I could not have this. Annoyance rose from within me and demanded words.
“I assure you,” I replied, with what I hoped didn’t sound too much like wounded dignity. “I have known very considerable responsibilities, and I’m sorry that’s not apparent. You yourself have said—very perceptively, I thought—that I had experienced more of life’s sorrows than many my age. My father and mother died in distressing circumstances, and I was the one who had to”—well, why not come out with some of the sordid truth?—“answer to creditors and defend their reputations. And almost as soon as they were both . . . gone, I started earning my own living and in fact made good some of what my parents—well, my father—owed. And I was only seventeen and had been brought up to think of myself as having quite different prospects. And I should add that no employer has found fault with me yet. Quite the opposite, and nobody should know that better than yourself. Edmund Hough hired me thanks to excellent recommendations from my former employer, and then judged me fit to live in your house.”
Mrs. Fuller made no acknowledgement, direct or indirect, of this little speech but I could tell straightaway that my words—however impertinent-seeming—were not entirely wasted and would continue to resonate inside her.
“He wasn’t contented here,” she said, again not so much to me as to herself, or, maybe even more, to some other invisible half-accusatory presence. “In fact, he was in the end discontented nearly all the time. Many a boy would have given his eye-teeth to have only a fraction of what you can find in this room, but not Horace. He cared for none of it.”
“I’m very sorry to hear that!”
Mrs. Fuller looked at me now with softer eyes. “Yes, I do believe you are, Mr. Bridges. And I can imagine that for all your clumsy attempts to swagger, you were simple and ingenuous enough when younger to enjoy a model galleon or two, or even this Patriots’ Kite. Whereas Horace . . . Well, it’s too late for regrets now, far too late.”

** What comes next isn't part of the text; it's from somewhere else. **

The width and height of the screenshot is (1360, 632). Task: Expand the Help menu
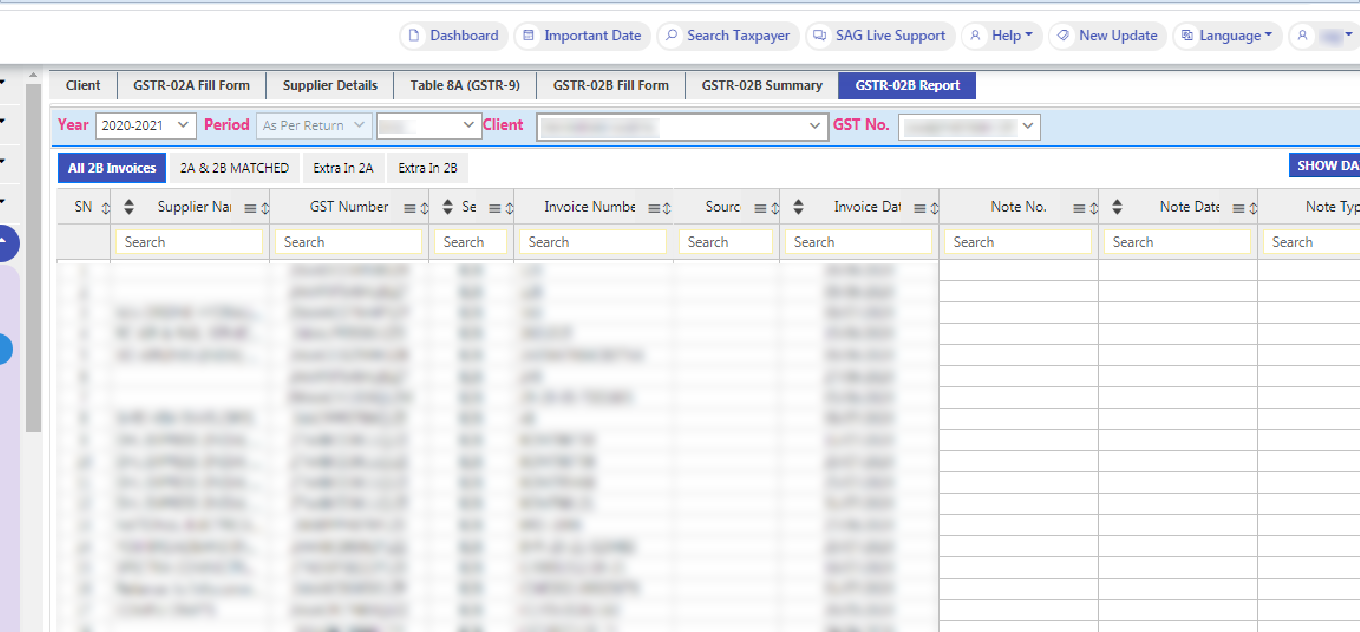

Did this last sentence mean that Horace Fuller was another person who had disappea
red—“disappeared,” that is, in the Gateway’s sense? Surely not! Barton had spoken of Horace Fuller as one alive and flourishing somewhere, if far away. And Mrs. Fuller’s own manner, though strained and sorrowful, didn’t suggest bereavement, though that shouldn’t be used as too much of an index, for I did not find her widow-like either.

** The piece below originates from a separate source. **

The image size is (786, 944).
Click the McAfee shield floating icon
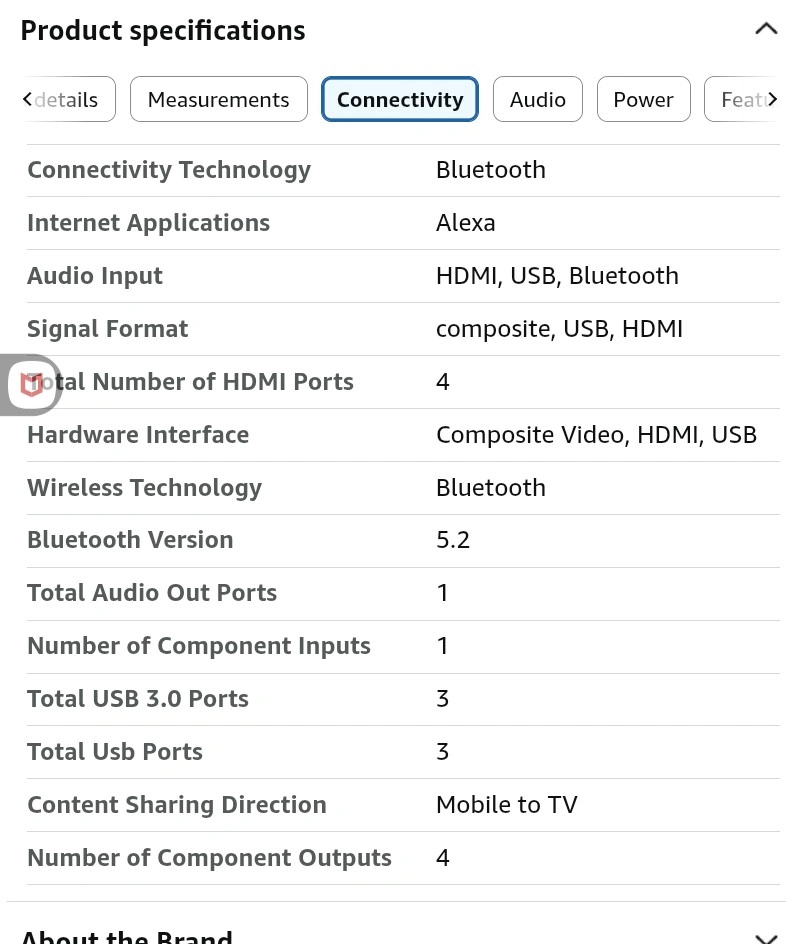pos(31,384)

This exchange—which was to alter our mutual perceptions of each other—could proceed no further because at that moment we both heard the unmistakable heavy wheezy breathing of Hans Lyngstrand, as slowly he mounted the precipitous stairs. What a far cry his movements were from those brought to mind by all the accoutrements in this room, agility on the footer field, accuracy of aim in the cricket nets, hardy scaling of rigging on the high seas. But no sooner had I thought this than I reflected that this last action Hans had literally carried out hundreds of times, with never a slip, and that it was after more dangerous adventures than even the ideal occupant of this Room would usually have to face that he had come here to receive its Mercy.
The Appleton-Whites of Gulliver House had been kind enough to lend Hans a book, The Art of Bertel Thorvaldsen, containing photogravure plates of his work. After supper he took the volume upstairs to his bedroom, and when I looked into the Mercy Room later, I found him engrossed in it, seated below the swaying pendant model galleons.